I peptidi natriuretici cardiaci sono ormoni prodotti dal cuore in caso di sovraccarico di pressione e volume dei ventricoli.
I livelli ematici di BNP e NT-proBNP, insieme ad altri esami clinico strumentali effettuati in Pronto Soccorso, si sono rivelati di grande aiuto per una diagnosi di dispnea legata all’attività cardiaca.
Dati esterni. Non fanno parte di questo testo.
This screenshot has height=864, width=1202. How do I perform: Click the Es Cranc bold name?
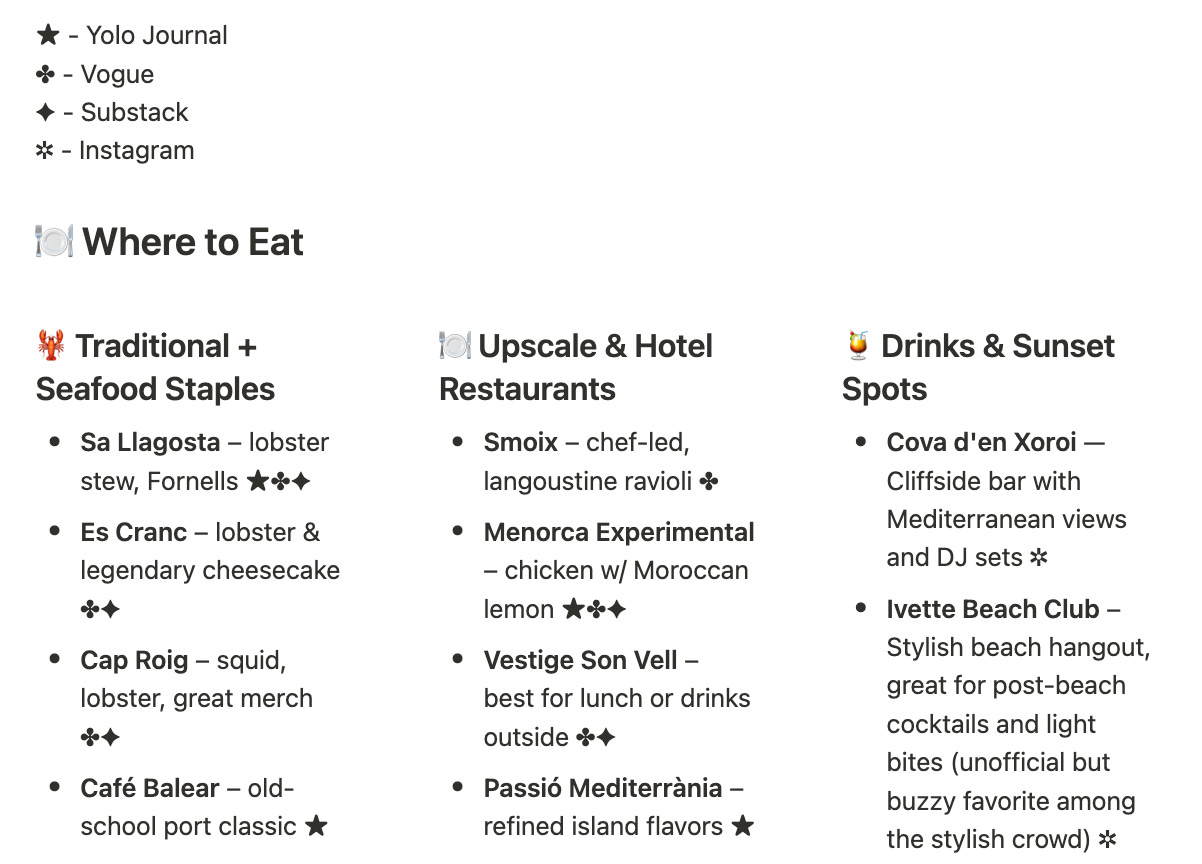(134, 532)
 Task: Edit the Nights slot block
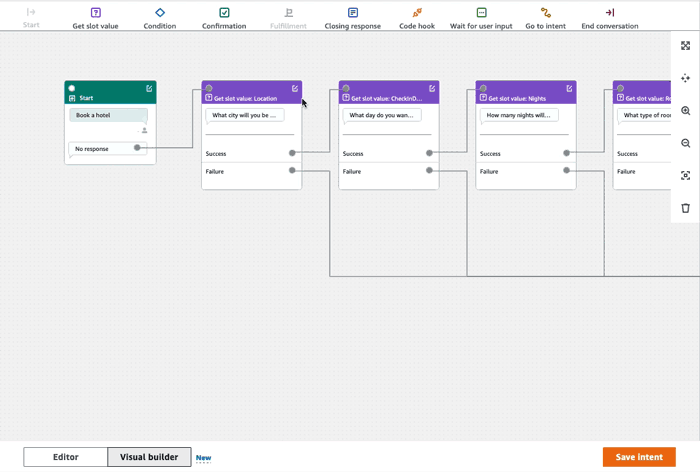pos(569,88)
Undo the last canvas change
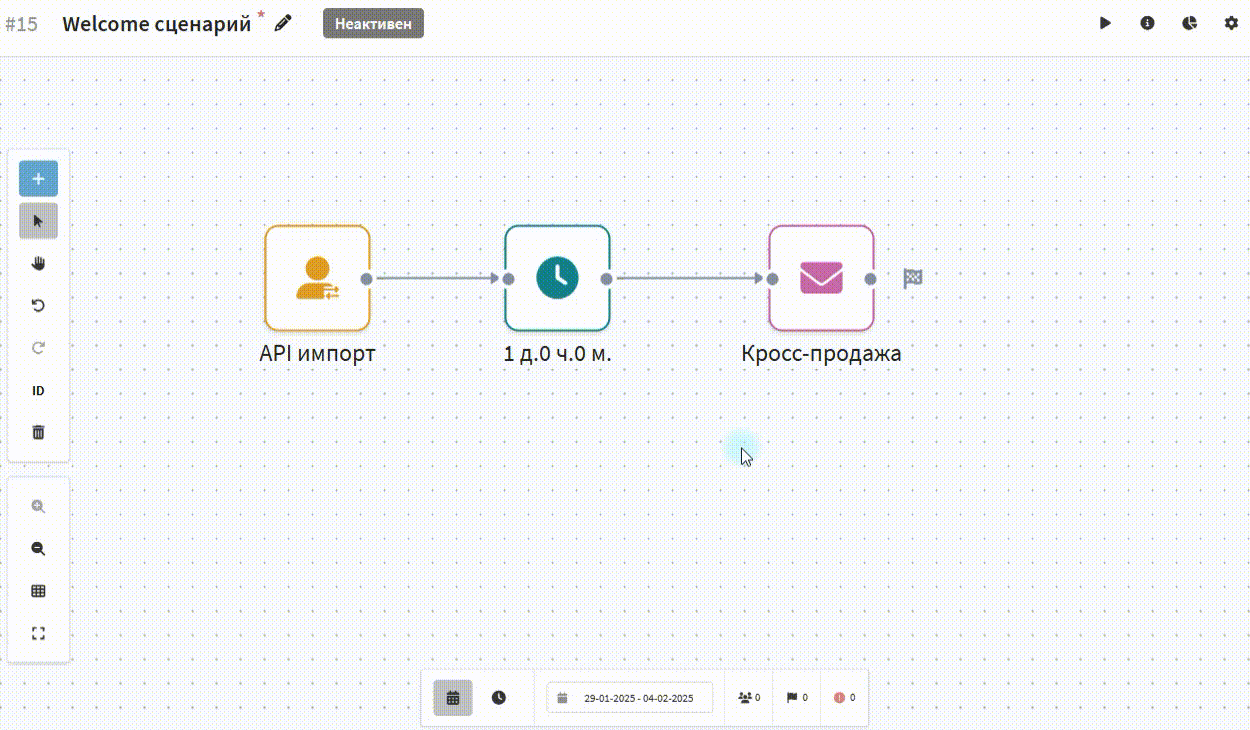1250x730 pixels. (x=38, y=306)
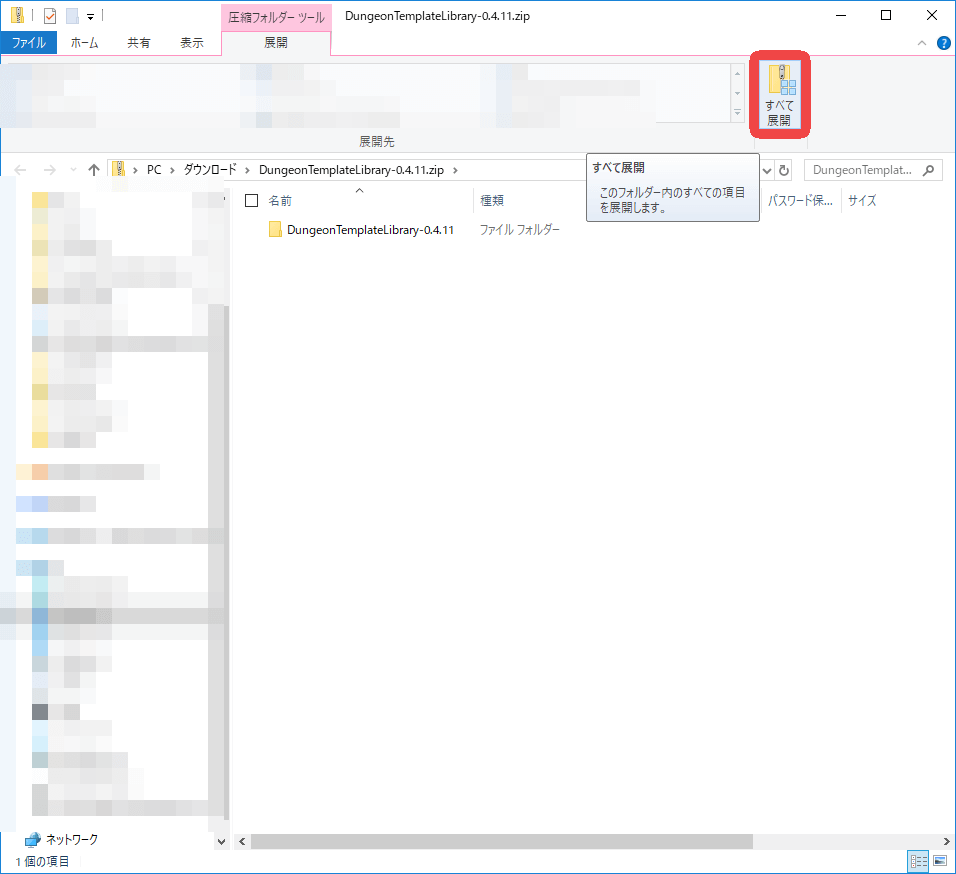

In base al loro valore è infatti possibile escludere la presenza di uno scompenso cardiaco acuto.
I valori che possono escludere la presenza di scompenso cardiaco acuto sono:
- BNP inferiore a 100 pg/ml,
- NT-proBNP pari a 300 pg/ml.
I valori che possono far sospettare uno scompenso cardiaco acuto sono:
- BNP compreso tra 100 e 400 pg/ml,
- NT-proBNP maggiore di 450 ed età inferiore ai 50 anni,
- NT-proBNP maggiore di 900 pg/ml ed età tra 50-75 anni,
- NT-proBNP maggiore di 18.000 pg/ml ed età superiore ai 75 anni.
Altri tipi di biomarcatori sono NGAL (Lipocalina umana associata alla gelatinasi dei neutrofili) può aiutare a identificare la presenza di un danno renale acuto, PCT (Procalcitonina) può aiutare ad individuare infezioni batteriche dei polmoni presenti spesso in caso di scompenso cardiaco, e inoltre St2, Copeptina, Galectina-3, Troponine, ADM e MR-proADM.
Per interpretare al meglio i risultati ottenuti il medico analizzerà il quadro clinico completo del paziente anche constatando la presenza di altre patologie come ad esempio insufficienza renale, fibrillazione atriale e obesità, situazioni ricorrenti nello scompenso cardiaco.